From the outset of the highland sequence, The Liberation places emphasis on the innate ties between the Hutsuls and their surrounding natural environment. The presentation of the region begins with two wide shots that each show small rural houses towered over by the sloping Carpathian hills, followed by two panoramic images of mountain streams and lush wooded valleys stretching far into the distance. These four opening shots, accompanied by the sound of female voices singing a Ukrainian folk song in two-part harmony, contain no human figures, instead allowing the viewer to indulge in the region’s picturesque nature. Before the local inhabitants are even seen, the film implies the Hutsuls’ harmonious coexistence with their surroundings through images of their architecture, since subsequent shots displaying in detail a peasant cottage (or khata) and a wooden Orthodox church appear on screen surrounded by natural features, set in each case against a backdrop of tall forested hillsides (). The film’s frequent use of wide shots, showing not only Hutsul constructions but also their position against a landscape, serves to convey the notion that the highlanders exist apart from civilisation in the lowlands and portrays them as living in balance with, and perhaps even emerging from, the nature of the Carpathians. It is worth noting that throughout the sequence the Hutsuls themselves are repeatedly seen with mountains in the background, suggesting that for the filming team Hutsuls are defined by their exotic highland environment and its distance from any semblance of modernity. Katerina Clark (Citation2011, 276–306) argues that late-1930s Stalinist culture was often defined by an ‘imperial sublime’ that placed emphasis on the overawing scale of natural landscapes in peripheral regions as a preface to their being subdued by representatives of Soviet power. In The Liberation, by contrast, the Carpathian landscape is beautiful but unthreatening, an impression partly aided by the absence of especially tall mountains in the Hutsul region. In addition, though, the highlanders’ ease within their natural environment, together with their folk customs (see below), contributes to an impression in the film that the Hutsuls and their Carpathian home exude an ancient Ukrainian (and, by extension, Slavic) essence, requiring not domestication but merely restoration to their ‘natural home’ in the Ukrainian SSR.
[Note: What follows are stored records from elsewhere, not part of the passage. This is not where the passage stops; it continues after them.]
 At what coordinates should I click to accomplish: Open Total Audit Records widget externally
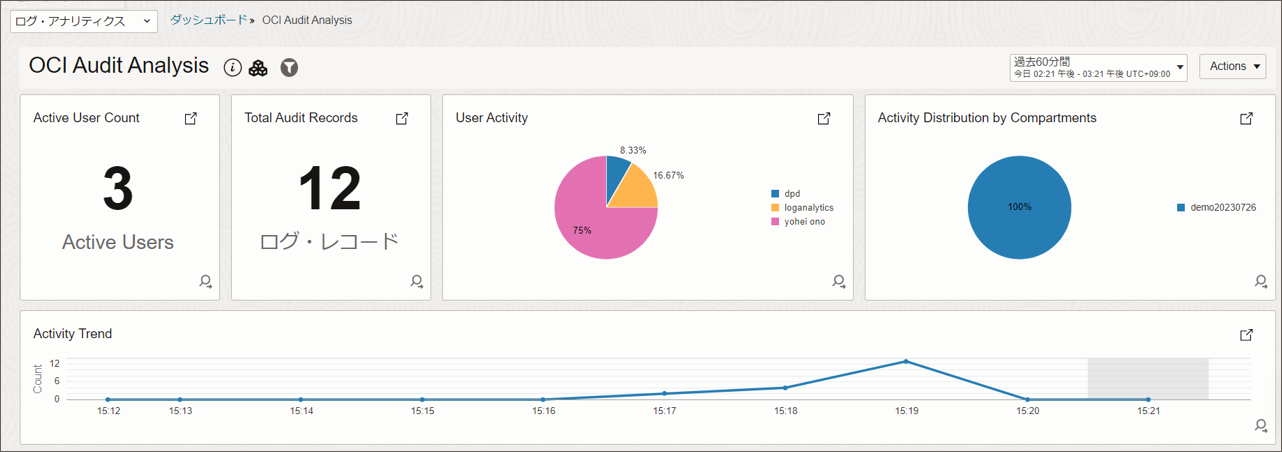402,118
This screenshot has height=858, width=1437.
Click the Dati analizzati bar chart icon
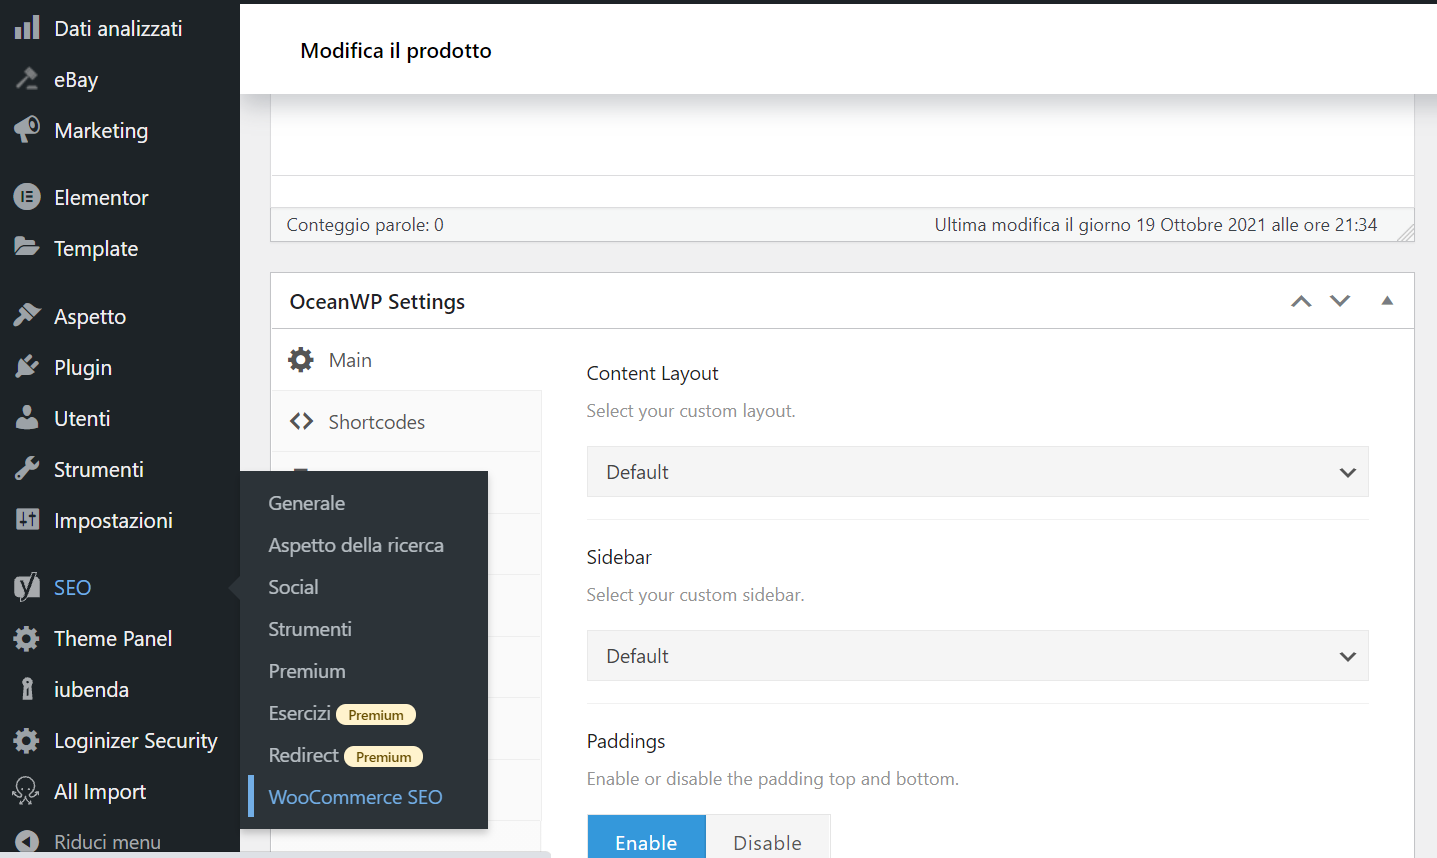click(27, 28)
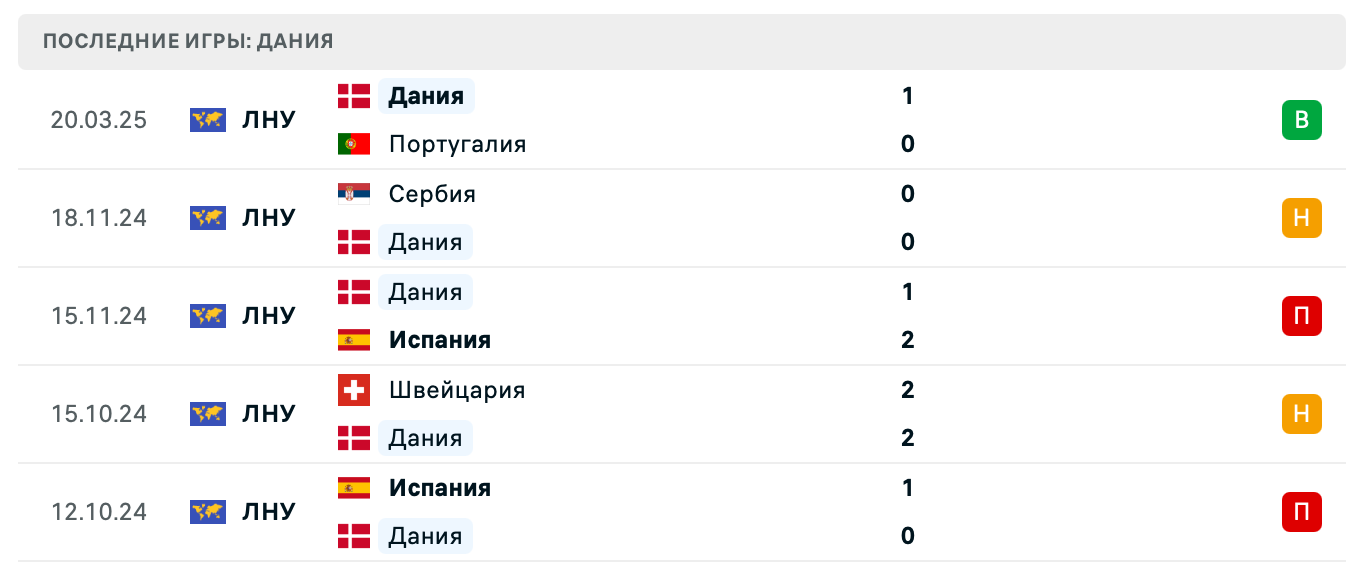This screenshot has height=576, width=1362.
Task: Click Nations League icon for 18.11.24 match
Action: coord(208,218)
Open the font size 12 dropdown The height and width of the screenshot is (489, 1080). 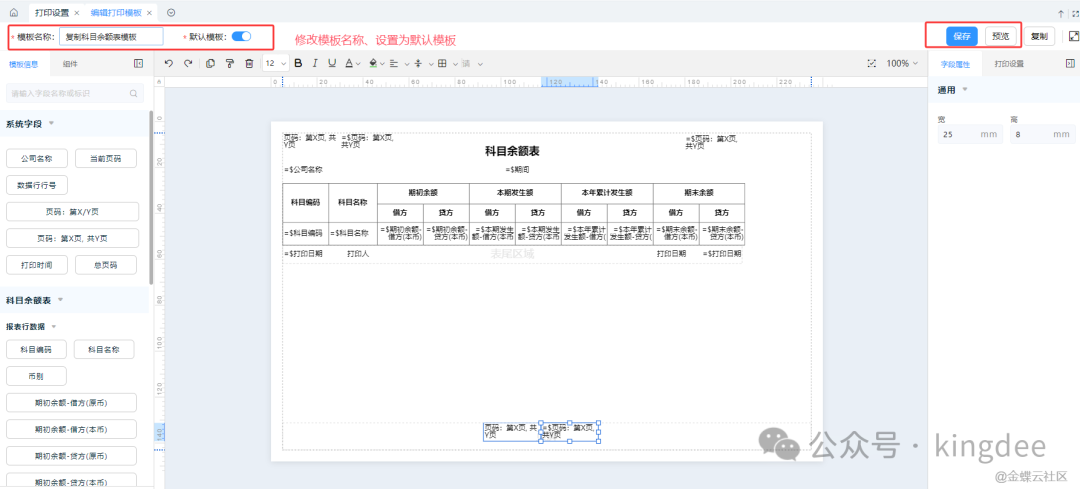point(275,63)
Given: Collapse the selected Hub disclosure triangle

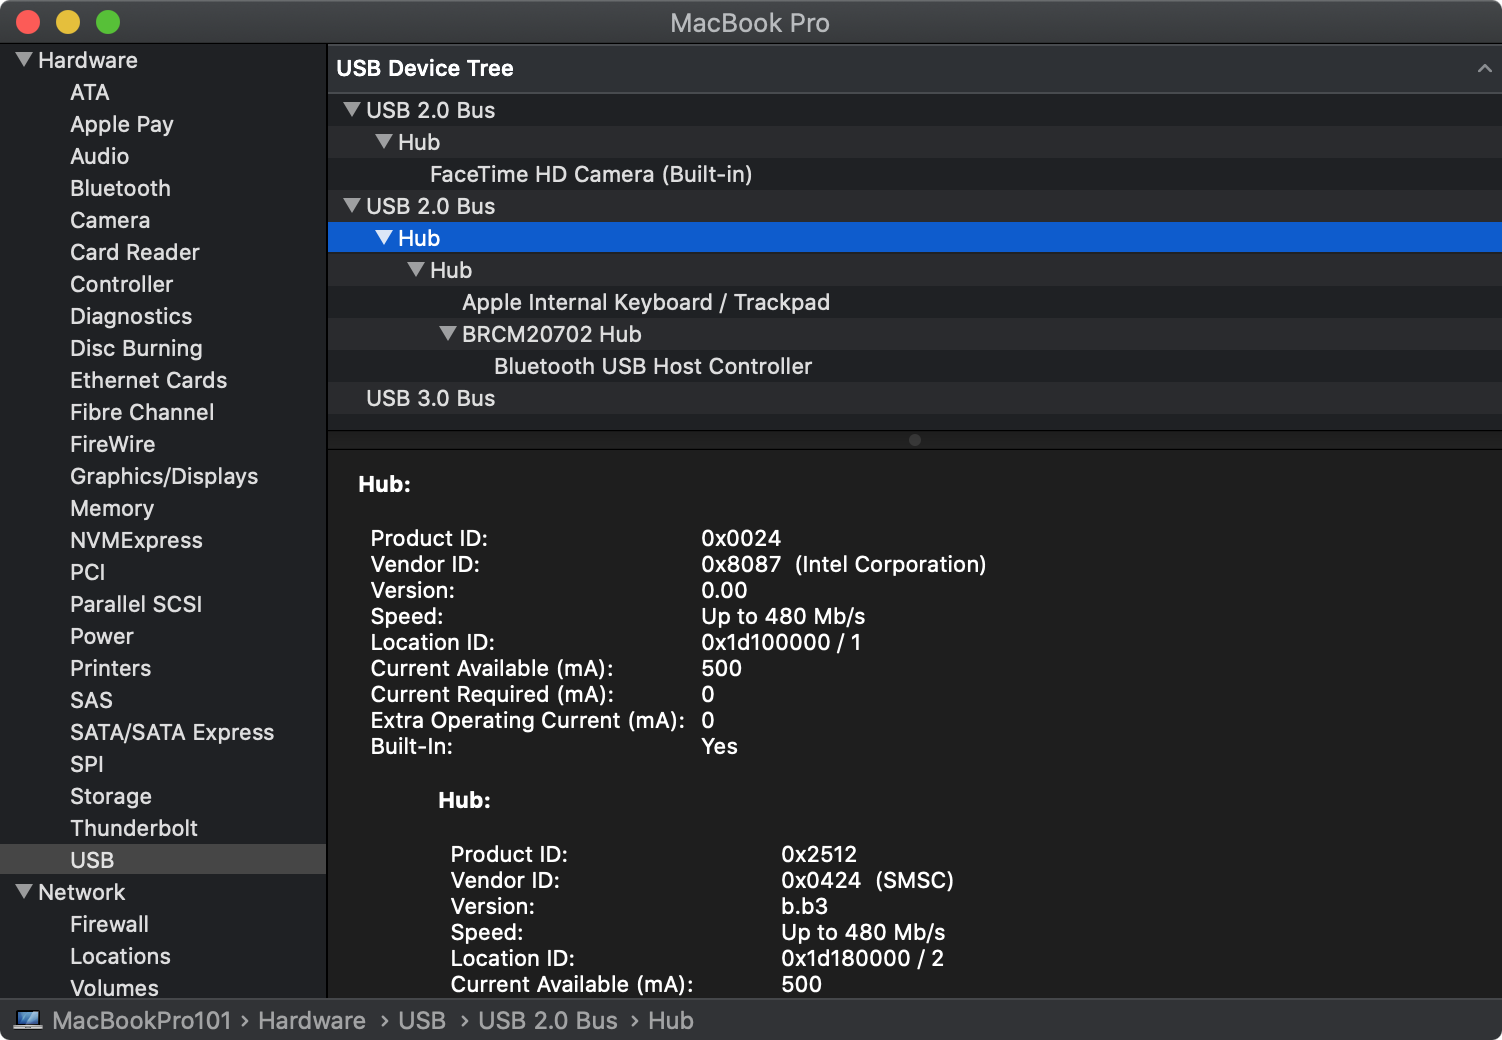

Figure 1. Architecture in harmony with nature. Stills from The Liberation.

Figure 1. Architecture in harmony with nature. Stills from The Liberation.

After introducing the viewer to the Carpathians’ charming landscapes, the film characterises the Hutsuls by showcasing their specialist crafts reliant on raw materials. In the first images of the highlanders to appear on screen, a group of men is shown tying together logs from recently cut down trees before later navigating their way down the river on a completed wooden raft, shots that together outline the process by which a natural substance is crafted into a functional vessel. The Hutsuls’ skill in exploiting local resources is also on display through the aforementioned images of a khata and an Orthodox church, both built from natural materials like carved wood and thatch. The sequence’s focus on manual crafts and pre-industrial trades reinforces the presentation of the Eastern Carpathians and their inhabitants as a region and people defined by a lack of socio-economic development and a traditional rural culture. The seemingly symbiotic relationship portrayed between people and nature is also implied in the voiceover, written by Dovzhenko himself, which defines the Hutsuls according to their crafts by describing them as ‘natural-born artists’ and introduces the Carpathians as ‘ancient Slavic mountains […] majestic in their nature and beautiful in their people’ (Solntseva Citation2014, 300).Footnote5 As well as expressing equivalence between the Hutsuls and their environment, this phrase implies by association a primordial essence to the highlanders’ traditional customs, as though their practices are a remnant of a bygone past preserved in the mountains outside the passage of linear time.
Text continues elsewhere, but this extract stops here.